В главном доме жена с глазами, налитыми кровью, как у пожирающей людей женщины из корейской сказки, сидит, глядя прямо перед собой, и снова пьет виски. Через открытую дверь виден Хосио, который крепко спит, свернувшись, точно собачонка, около Момоко. Жена, когда я сел, оказавшись в поле ее зрения и взяв бутылку виски, стоявшую у нее между колен, сделал глоток и опять закашлялся, плыла по бурному морю опьянения, никак не связанного со мной. Я увидел, что из ее налитых кровью глаз текут слезы и застывают на сухих щеках. Вдруг в амбаре раздался выстрел и эхом унесся в ночной лес. Пока я босой вылетел во двор, послышался второй выстрел. Поспешно выскочивший из сарая отшельник Ги столкнулся со мной, и мы оба перепугались. Подбежав к лестнице, я увидел, что на втором этаже теперь горит свет.
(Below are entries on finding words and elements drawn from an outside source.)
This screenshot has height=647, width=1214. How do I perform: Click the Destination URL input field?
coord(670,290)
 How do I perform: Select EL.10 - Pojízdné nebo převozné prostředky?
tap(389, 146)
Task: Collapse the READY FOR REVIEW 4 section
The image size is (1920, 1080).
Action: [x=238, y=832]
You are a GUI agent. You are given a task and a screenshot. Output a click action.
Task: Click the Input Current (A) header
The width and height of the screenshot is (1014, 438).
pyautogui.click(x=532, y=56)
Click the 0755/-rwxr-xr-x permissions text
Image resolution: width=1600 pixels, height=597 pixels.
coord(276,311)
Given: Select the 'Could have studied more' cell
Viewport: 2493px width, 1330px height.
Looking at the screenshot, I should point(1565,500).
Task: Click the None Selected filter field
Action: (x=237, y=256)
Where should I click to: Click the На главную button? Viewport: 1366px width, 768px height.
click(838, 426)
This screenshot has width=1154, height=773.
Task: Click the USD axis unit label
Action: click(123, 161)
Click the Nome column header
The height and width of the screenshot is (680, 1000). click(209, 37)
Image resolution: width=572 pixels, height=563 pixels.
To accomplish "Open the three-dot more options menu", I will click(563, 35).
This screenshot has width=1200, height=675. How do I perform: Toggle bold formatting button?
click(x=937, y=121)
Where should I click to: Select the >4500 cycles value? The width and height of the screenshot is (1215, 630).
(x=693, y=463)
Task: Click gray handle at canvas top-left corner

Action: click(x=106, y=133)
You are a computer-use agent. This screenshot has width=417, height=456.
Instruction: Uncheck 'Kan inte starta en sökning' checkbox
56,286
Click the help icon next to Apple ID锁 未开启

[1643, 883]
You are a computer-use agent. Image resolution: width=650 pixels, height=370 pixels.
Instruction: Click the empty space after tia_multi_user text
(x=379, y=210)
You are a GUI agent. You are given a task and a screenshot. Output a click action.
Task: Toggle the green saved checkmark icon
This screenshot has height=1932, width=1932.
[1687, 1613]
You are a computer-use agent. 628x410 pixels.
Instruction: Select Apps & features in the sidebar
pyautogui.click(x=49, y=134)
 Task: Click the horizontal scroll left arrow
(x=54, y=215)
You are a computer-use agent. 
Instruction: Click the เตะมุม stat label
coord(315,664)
— Не пугайся, Мицу. Чтобы сражаться завтра утром с призрачными бунтовщиками, я проверяю патроны — разрушительную силу и разлет дроби, — раздался спокойный, холодный голос психологически перевооружившегося Такаси.

Возвращаясь назад, я сказал детям Дзин, которые тоже выбежали во двор и молча ждали моего возвращения, что ничего не случилось. Жена отнеслась с полным безразличием и к выстрелам, и к тому, что я стремительно выскочил во двор, и, наклонив ставшее медно-красным лицо, неотрывно смотрела на темный стакан, наполненный виски с водой. Хосио и Момоко, поворочавшись, продолжали спать. Через полчаса снова прозвучал выстрел. Какое-то время я ждал, что раздастся еще один, четвертый. А потом влез грязными ногами в сапоги и пошел в амбар. Такаси, которого я окликнул, подойдя к лестнице, не отозвался.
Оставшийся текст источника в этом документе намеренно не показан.